## Exercise brief
Extract every line below that contains the string "width", matching case exactly.

## Input rows
::::::::::

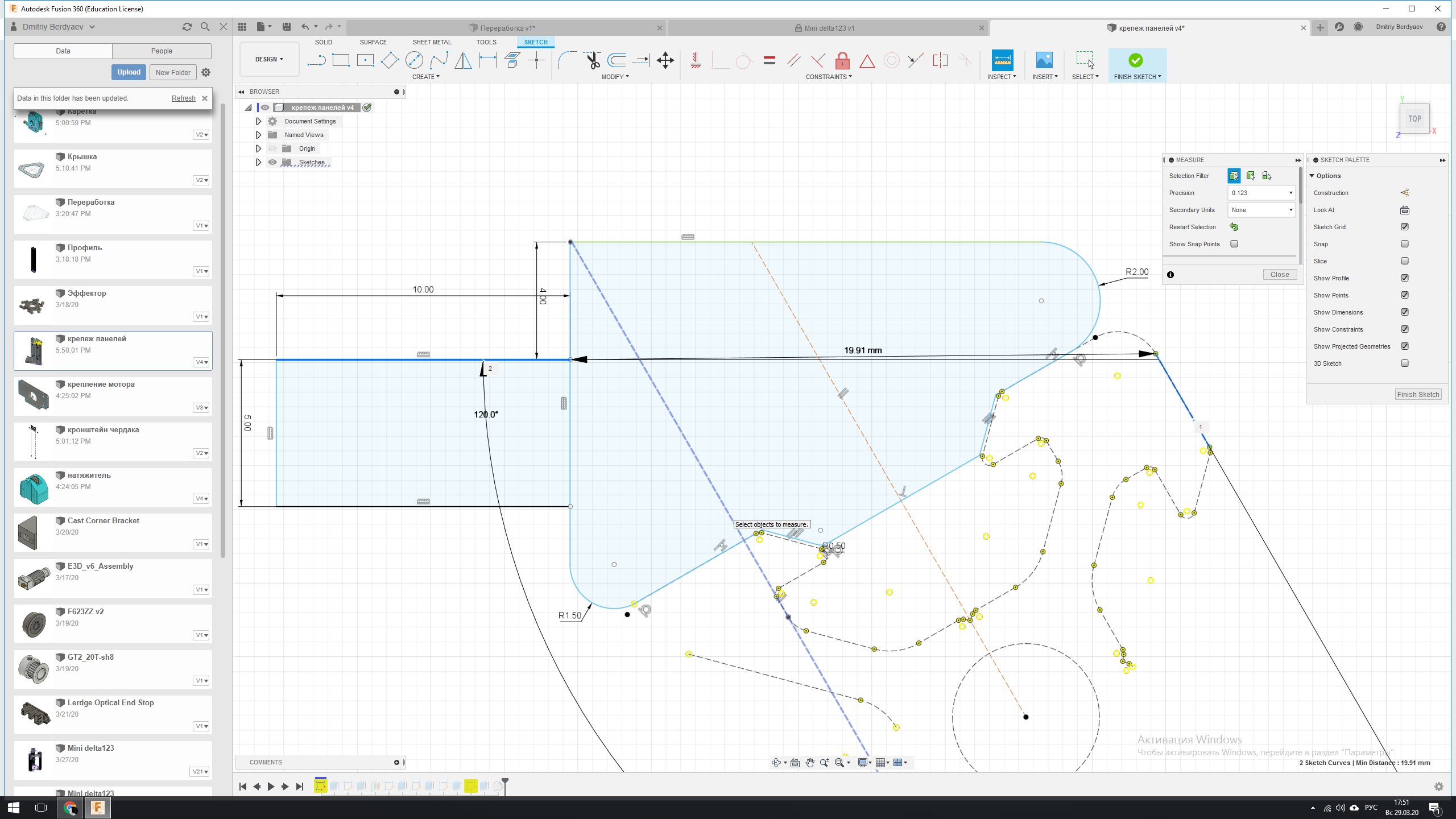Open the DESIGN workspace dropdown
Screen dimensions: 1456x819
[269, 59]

::::::::::

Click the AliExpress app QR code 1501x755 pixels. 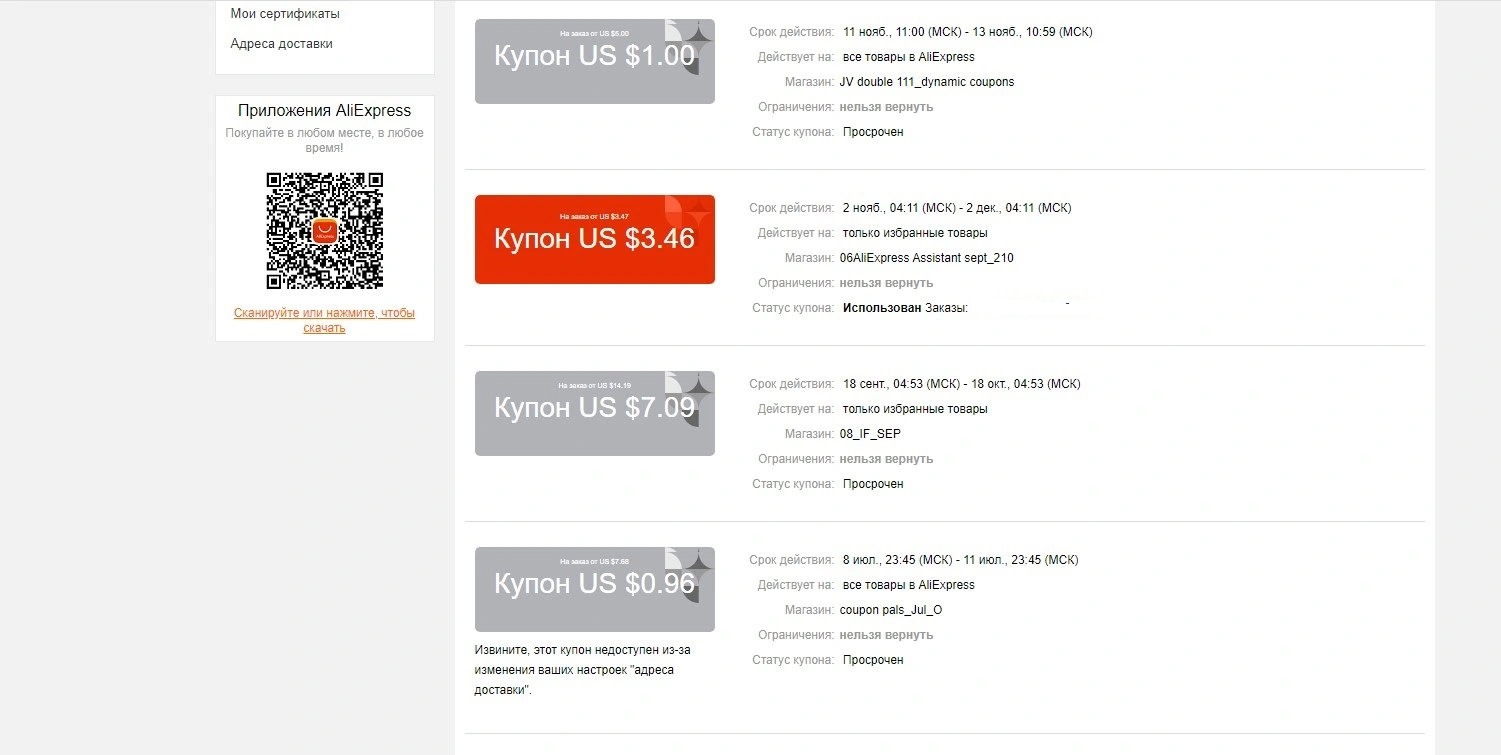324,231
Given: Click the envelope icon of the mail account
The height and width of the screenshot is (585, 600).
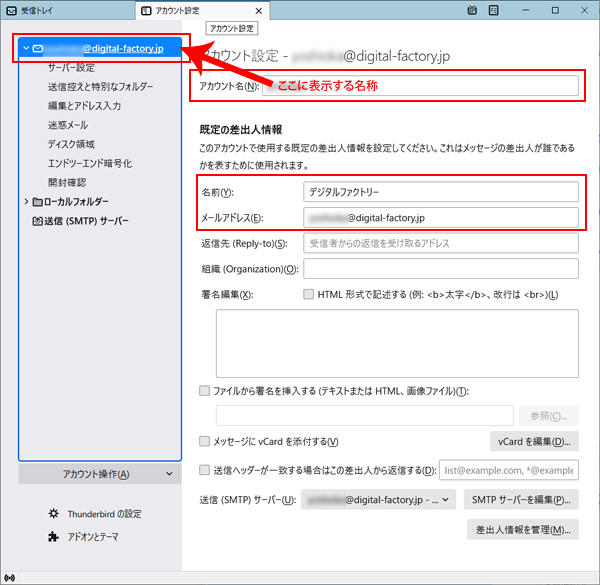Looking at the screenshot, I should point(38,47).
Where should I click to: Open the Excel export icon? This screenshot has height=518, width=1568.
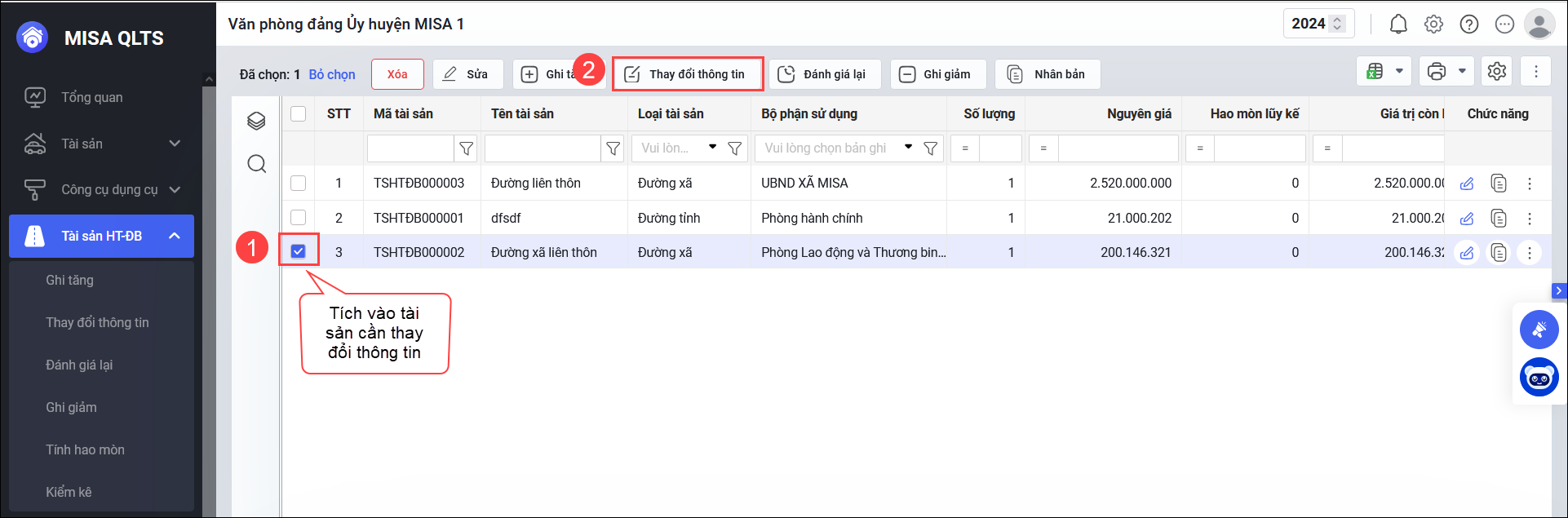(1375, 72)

::::::::::

## Problem solution
The height and width of the screenshot is (585, 600).
Where should I click to: Open the Excel export icon? This screenshot has height=518, width=1568.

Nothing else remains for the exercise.